▸ Task instructions
From the listing below, output only the lines starting at the line that has "120cm BLACK MATT" and ending at the line that has "Our Services (66, 2442)", exactly as they appear, ends included.

▸ Raw data
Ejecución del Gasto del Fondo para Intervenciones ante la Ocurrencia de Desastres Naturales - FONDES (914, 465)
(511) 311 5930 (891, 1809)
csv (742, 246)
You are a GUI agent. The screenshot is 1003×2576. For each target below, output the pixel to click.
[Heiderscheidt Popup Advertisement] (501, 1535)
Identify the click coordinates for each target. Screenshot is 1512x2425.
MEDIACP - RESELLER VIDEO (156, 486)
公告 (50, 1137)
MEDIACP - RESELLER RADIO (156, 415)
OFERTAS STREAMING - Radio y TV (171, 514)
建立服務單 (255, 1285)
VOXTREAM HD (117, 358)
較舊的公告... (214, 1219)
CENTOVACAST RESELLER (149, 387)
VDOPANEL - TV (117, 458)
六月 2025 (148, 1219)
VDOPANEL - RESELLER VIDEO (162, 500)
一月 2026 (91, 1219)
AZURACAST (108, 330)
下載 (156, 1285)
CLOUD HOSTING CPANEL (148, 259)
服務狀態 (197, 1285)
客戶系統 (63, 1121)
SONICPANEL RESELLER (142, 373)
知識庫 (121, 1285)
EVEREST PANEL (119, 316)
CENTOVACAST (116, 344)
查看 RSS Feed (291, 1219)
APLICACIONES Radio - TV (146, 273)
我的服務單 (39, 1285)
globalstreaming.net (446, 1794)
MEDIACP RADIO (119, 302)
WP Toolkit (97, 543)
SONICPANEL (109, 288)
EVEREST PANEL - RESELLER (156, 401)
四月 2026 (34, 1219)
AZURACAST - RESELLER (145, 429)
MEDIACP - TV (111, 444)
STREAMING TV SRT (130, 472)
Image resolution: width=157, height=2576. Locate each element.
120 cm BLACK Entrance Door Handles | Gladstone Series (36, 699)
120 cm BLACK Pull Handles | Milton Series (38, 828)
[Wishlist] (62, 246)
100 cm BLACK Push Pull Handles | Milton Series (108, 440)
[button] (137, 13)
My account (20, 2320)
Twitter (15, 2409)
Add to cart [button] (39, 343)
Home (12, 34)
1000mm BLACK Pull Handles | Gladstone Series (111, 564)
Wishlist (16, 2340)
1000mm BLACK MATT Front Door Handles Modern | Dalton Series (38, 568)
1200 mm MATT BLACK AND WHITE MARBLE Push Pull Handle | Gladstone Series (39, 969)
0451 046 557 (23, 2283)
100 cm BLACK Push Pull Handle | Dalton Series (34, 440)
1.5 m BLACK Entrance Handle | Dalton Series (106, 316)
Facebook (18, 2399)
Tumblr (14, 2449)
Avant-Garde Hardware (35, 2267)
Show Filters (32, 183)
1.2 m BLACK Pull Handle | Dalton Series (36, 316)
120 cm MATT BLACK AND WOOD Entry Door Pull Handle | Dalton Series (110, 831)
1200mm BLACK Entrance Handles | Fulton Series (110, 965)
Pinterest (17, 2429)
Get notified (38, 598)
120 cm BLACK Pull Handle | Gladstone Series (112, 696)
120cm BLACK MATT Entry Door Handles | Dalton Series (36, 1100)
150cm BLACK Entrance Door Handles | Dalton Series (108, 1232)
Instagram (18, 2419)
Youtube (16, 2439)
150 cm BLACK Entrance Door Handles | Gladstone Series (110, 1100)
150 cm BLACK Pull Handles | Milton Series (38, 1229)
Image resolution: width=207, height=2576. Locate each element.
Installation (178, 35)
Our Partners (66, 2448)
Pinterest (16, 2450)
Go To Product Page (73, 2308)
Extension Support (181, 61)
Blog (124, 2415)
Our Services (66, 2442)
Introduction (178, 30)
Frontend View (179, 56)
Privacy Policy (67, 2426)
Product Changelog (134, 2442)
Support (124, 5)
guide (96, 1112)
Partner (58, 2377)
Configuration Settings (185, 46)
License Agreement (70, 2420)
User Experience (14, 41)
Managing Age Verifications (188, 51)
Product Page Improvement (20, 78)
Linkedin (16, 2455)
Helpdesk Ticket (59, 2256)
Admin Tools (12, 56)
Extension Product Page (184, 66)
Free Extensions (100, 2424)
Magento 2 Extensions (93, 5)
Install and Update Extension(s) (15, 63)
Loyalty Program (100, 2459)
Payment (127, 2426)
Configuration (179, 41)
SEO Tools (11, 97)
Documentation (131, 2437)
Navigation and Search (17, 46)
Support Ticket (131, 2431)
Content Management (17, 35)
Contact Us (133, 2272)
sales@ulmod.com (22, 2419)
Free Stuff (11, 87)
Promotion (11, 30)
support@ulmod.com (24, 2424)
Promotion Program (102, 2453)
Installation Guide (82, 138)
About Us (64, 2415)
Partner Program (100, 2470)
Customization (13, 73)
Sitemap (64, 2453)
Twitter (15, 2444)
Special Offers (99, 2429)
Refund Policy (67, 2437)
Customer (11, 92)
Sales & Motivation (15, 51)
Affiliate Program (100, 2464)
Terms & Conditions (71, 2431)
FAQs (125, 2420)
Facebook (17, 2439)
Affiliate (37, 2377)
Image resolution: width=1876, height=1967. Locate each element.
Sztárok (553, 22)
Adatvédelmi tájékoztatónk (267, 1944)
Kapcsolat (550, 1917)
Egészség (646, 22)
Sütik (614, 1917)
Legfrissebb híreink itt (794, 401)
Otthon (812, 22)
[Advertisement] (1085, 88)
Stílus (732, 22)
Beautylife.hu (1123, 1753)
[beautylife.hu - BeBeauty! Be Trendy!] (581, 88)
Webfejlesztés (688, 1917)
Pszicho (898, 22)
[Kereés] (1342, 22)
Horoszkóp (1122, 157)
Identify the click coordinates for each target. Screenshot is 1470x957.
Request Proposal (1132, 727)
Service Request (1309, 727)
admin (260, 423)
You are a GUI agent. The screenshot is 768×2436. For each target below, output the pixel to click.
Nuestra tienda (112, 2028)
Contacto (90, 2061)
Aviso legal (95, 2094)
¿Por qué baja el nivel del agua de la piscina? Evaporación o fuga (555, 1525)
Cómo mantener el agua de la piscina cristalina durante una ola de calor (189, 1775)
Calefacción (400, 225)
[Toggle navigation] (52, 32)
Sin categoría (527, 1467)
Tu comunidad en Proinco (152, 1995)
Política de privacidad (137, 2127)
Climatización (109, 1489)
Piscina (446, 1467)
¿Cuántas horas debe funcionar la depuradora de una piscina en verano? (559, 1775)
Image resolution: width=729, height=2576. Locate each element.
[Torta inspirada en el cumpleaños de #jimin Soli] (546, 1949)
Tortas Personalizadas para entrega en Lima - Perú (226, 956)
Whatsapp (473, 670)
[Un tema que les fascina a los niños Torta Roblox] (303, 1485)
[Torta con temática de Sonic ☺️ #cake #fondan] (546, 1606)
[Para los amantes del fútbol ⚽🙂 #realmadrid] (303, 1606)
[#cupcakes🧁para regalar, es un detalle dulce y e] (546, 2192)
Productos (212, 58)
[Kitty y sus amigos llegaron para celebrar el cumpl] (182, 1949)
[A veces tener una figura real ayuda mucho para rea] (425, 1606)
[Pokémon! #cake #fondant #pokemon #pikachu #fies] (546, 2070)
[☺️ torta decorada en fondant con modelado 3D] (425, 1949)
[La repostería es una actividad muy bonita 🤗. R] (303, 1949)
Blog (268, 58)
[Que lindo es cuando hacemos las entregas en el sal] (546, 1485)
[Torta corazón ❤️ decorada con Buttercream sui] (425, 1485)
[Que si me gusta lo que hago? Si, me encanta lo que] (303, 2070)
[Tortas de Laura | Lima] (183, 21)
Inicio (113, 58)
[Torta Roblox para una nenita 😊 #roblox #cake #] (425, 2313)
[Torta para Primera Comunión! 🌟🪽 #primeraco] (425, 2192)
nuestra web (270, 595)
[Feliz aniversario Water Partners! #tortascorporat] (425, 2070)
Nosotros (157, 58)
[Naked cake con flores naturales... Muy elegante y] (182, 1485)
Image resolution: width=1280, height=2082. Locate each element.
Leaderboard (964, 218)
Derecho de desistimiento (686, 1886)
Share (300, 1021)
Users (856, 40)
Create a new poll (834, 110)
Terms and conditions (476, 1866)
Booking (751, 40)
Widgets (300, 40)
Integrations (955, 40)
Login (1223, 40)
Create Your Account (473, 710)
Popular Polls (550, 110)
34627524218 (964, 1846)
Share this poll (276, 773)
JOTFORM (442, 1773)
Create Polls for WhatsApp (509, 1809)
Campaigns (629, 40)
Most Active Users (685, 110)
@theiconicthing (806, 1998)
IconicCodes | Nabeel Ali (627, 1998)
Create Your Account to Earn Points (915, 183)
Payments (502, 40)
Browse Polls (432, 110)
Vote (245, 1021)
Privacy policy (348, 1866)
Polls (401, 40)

▸ Answer
120cm BLACK MATT Entry Door Handles | Dalton Series (36, 1100)
150cm BLACK Entrance Door Handles | Dalton Series (108, 1232)
Instagram (18, 2419)
Youtube (16, 2439)
150 cm BLACK Entrance Door Handles | Gladstone Series (110, 1100)
150 cm BLACK Pull Handles | Milton Series (38, 1229)
Image resolution: width=207, height=2576. Locate each element.
Installation (178, 35)
Our Partners (66, 2448)
Pinterest (16, 2450)
Go To Product Page (73, 2308)
Extension Support (181, 61)
Blog (124, 2415)
Our Services (66, 2442)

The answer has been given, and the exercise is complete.